Simulation of genomes: a review

Curr Genomics. 2008 May;9(3):155-9. doi: 10.2174/138920208784340759.


There is an increasing role of population genetics in human genetic research linking empirical observations with hypotheses about sequence variation due to historical and evolutionary causes. In addition, the data sets are increasing in size, with genome-wide data becoming a common place in many empirical studies. As far as more information is available, it becomes clear that simplest hypotheses are not consistent with data. Simulations will provide the key tool to contrast complex hypotheses on real data by generating simulated data under the hypothetical historical and evolutionary conditions that we want to contrast.

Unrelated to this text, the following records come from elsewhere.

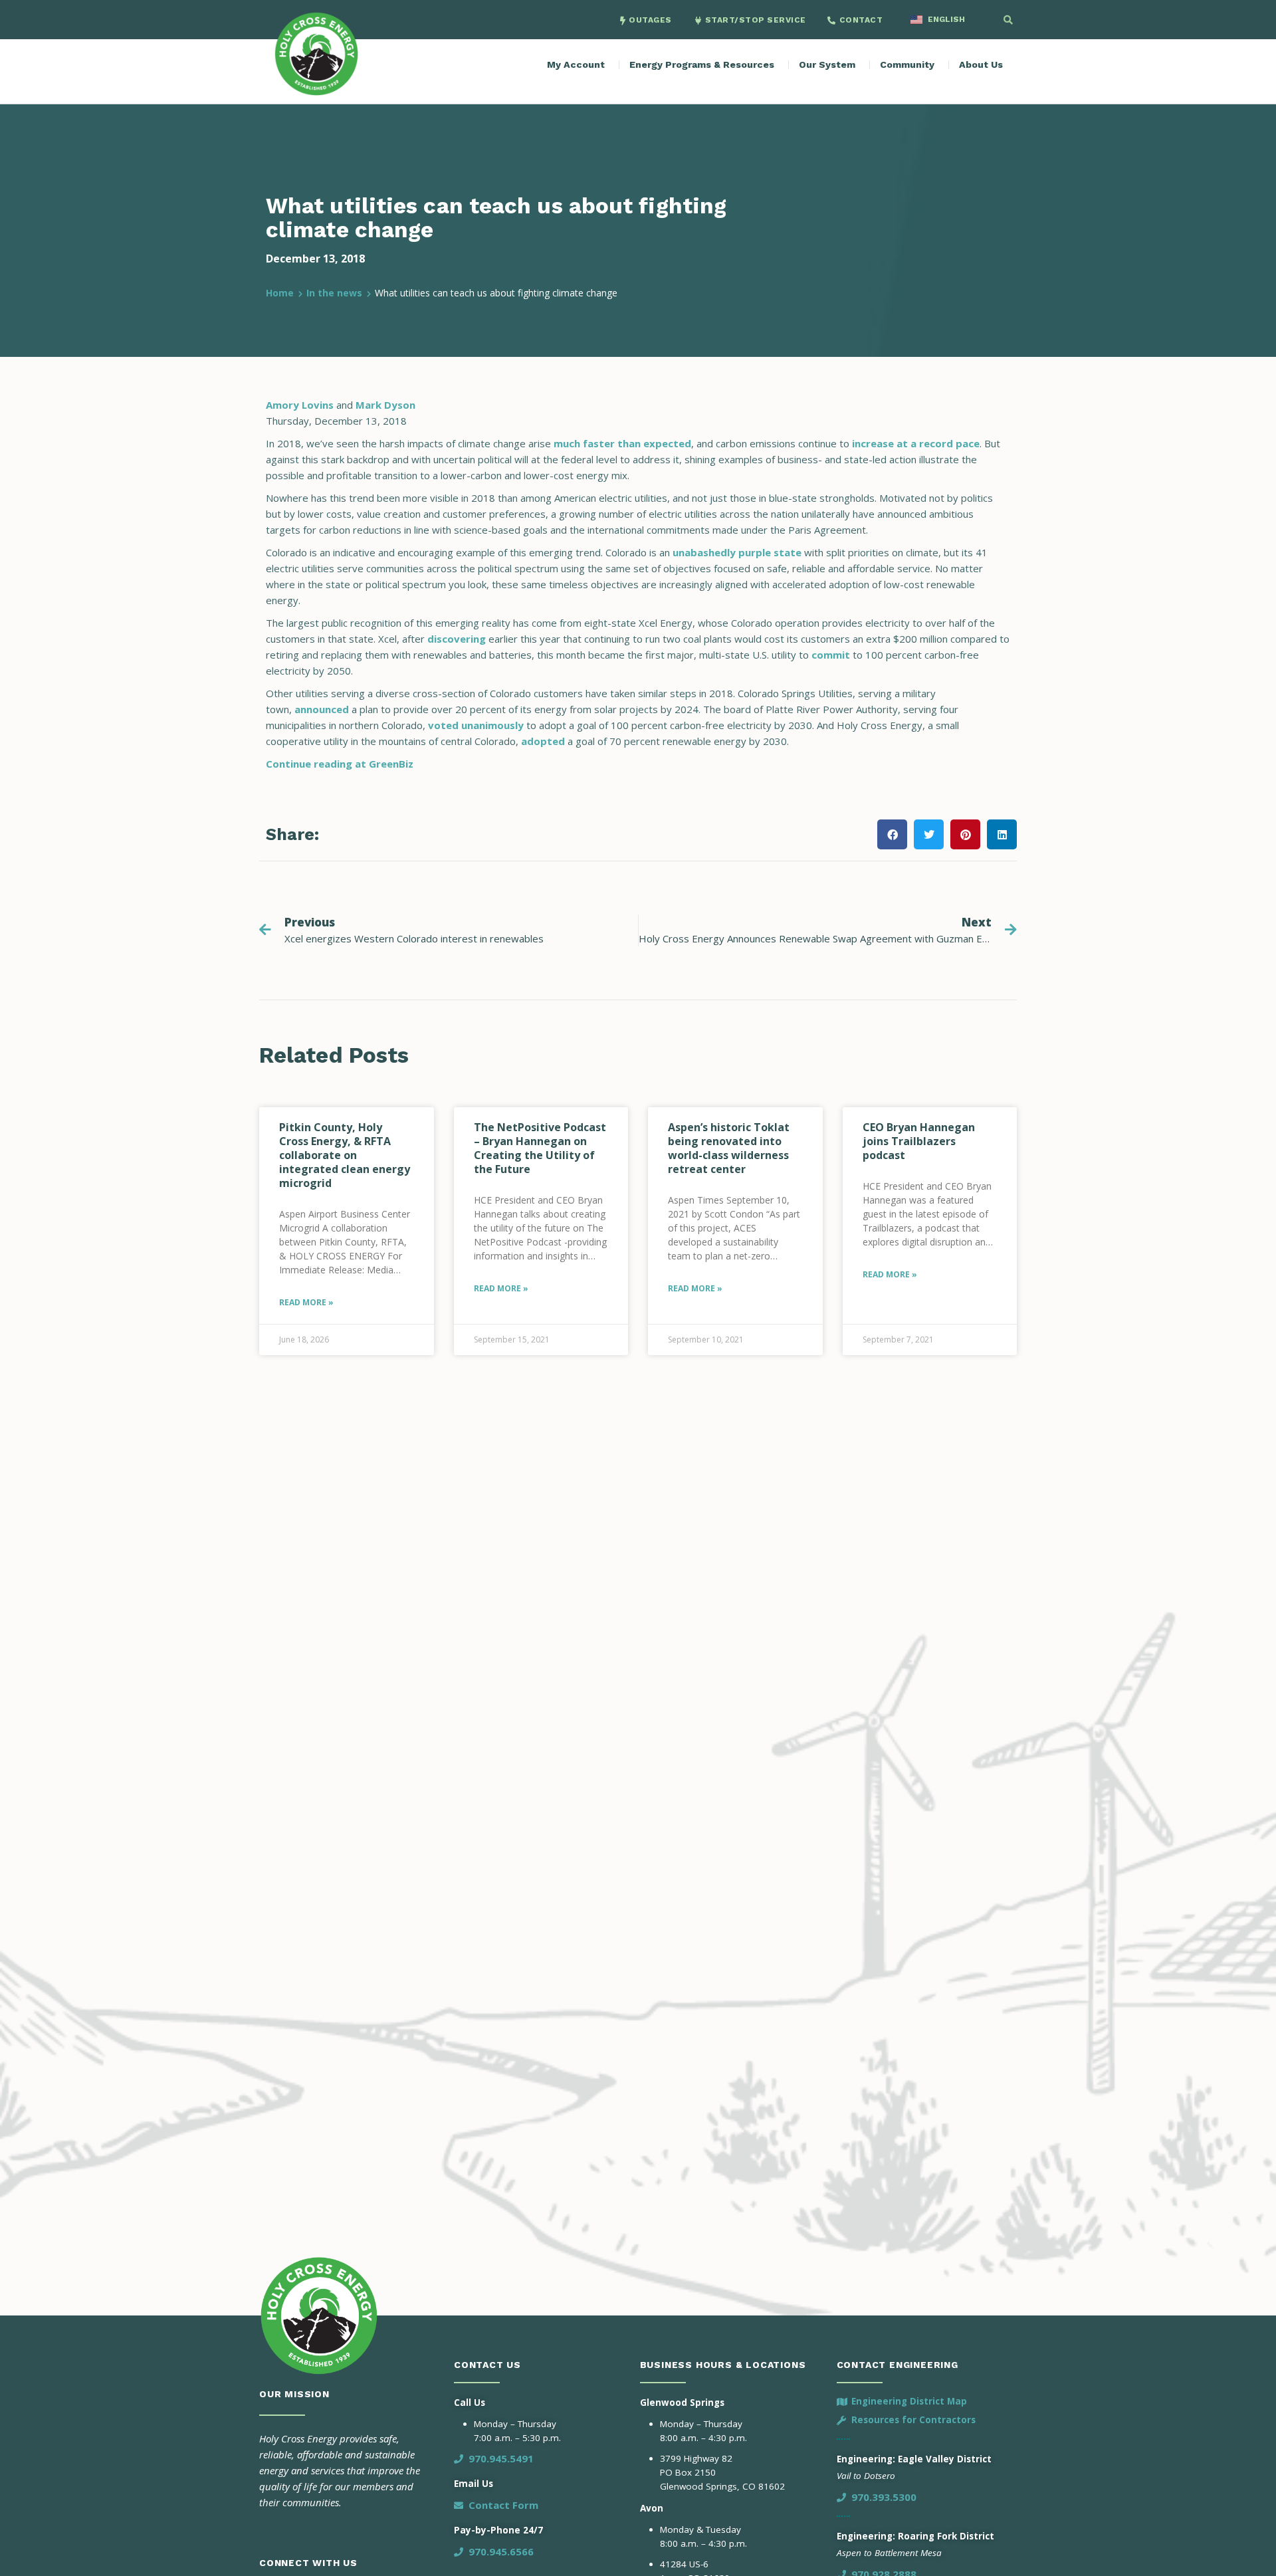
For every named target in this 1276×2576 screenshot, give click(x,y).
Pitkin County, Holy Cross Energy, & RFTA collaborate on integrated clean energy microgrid (344, 1155)
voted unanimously (476, 725)
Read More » (306, 1302)
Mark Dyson (385, 404)
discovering (456, 638)
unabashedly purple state (737, 552)
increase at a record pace (916, 443)
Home (280, 292)
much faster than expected (622, 443)
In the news (334, 292)
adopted (543, 741)
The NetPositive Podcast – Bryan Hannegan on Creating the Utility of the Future (540, 1148)
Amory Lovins (300, 404)
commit (830, 654)
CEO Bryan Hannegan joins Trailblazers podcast (919, 1141)
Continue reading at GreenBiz (339, 763)
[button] (1008, 20)
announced (321, 709)
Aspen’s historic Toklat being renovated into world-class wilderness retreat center (729, 1148)
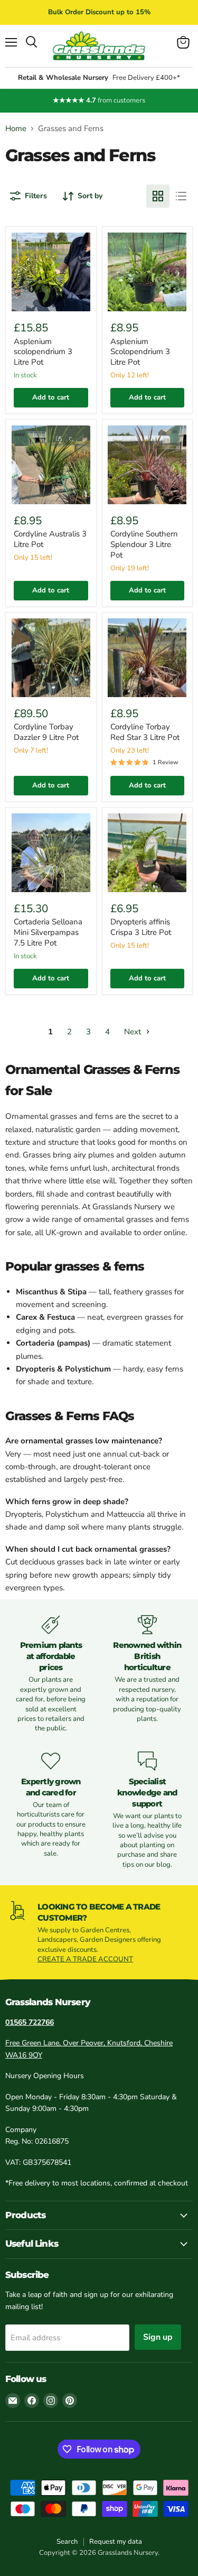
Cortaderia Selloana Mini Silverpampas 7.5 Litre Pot (48, 932)
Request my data (115, 2541)
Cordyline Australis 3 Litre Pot (50, 539)
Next (133, 1031)
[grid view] (157, 196)
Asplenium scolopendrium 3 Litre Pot (43, 351)
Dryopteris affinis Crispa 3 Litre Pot (140, 927)
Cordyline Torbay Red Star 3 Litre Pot (145, 732)
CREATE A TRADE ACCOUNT (85, 1959)
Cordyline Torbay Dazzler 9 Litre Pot (46, 732)
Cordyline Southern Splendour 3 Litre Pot (144, 544)
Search (67, 2541)
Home (15, 128)
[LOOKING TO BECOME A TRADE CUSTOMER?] (99, 1933)
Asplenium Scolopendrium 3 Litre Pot (140, 351)
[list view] (181, 196)
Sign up (158, 2337)
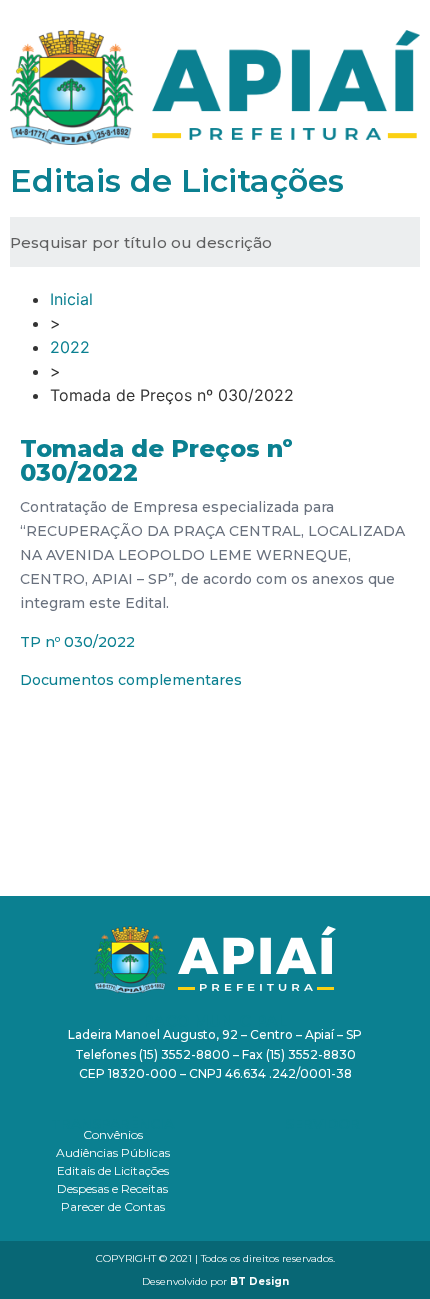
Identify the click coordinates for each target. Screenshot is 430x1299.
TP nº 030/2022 (77, 642)
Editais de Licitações (113, 1170)
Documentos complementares (131, 680)
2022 (70, 347)
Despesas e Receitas (112, 1188)
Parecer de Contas (113, 1206)
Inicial (71, 299)
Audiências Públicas (113, 1152)
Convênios (113, 1134)
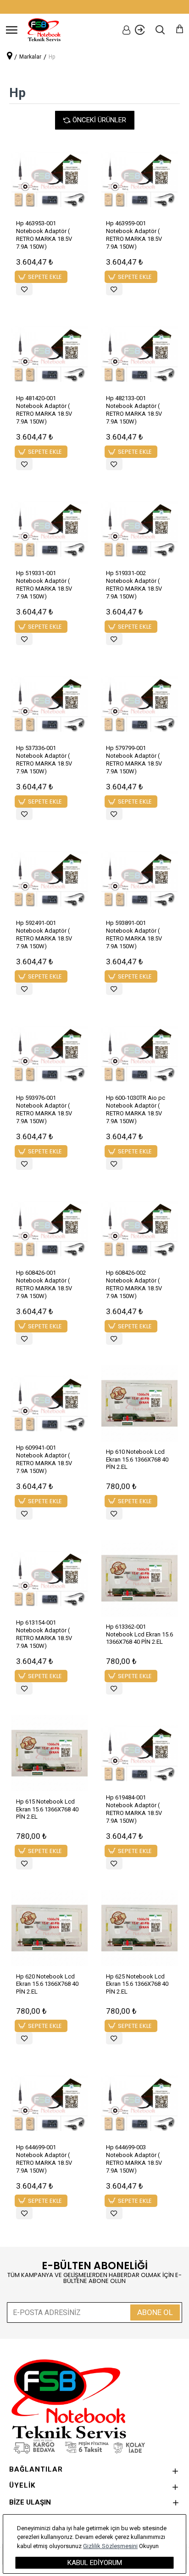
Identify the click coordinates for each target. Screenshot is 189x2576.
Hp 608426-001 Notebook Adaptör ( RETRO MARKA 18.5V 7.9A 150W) (44, 1284)
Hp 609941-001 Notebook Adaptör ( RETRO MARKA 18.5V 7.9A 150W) (44, 1459)
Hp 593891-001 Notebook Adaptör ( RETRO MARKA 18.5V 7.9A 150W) (134, 934)
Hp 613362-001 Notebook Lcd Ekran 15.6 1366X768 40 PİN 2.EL (139, 1634)
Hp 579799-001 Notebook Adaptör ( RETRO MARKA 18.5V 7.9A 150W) (134, 760)
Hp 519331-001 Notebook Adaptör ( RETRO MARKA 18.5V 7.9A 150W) (44, 585)
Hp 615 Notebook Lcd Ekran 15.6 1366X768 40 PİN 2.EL (47, 1809)
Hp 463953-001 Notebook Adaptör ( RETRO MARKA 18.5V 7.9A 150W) (44, 235)
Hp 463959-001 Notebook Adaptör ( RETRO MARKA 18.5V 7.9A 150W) (134, 235)
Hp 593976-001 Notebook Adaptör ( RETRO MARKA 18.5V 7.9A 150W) (44, 1109)
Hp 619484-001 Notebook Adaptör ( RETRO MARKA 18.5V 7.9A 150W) (134, 1809)
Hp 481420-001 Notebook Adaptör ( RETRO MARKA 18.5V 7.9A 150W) (44, 410)
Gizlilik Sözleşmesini (110, 2546)
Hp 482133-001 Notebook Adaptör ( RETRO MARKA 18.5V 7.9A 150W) (134, 410)
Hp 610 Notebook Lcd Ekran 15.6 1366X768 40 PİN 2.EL (137, 1459)
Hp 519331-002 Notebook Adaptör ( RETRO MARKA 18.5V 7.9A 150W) (134, 585)
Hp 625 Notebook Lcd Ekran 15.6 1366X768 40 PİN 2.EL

Undoubtedly, developing tools for simulating large sequences that at the same time allow simulate natural selection, recombination and complex demography patterns will be of great interest in order to better understanding the trace left on the DNA by different interacting evolutionary forces. Simulation tools will be also essential to evaluate the sampling properties of any statistics used on genome-wide association studies and to compare performance of methods applied at genome-wide scales. Several recent simulation tools have been developed. Here, we review some of the currently existing simulators which allow for efficient simulation of large sequences on complex evolutionary scenarios. In addition, we will point out future directions in this field which are already a key part of the current research in evolutionary biology and it seems that it will be a primary tool in the future research of genome and post-genomic biology.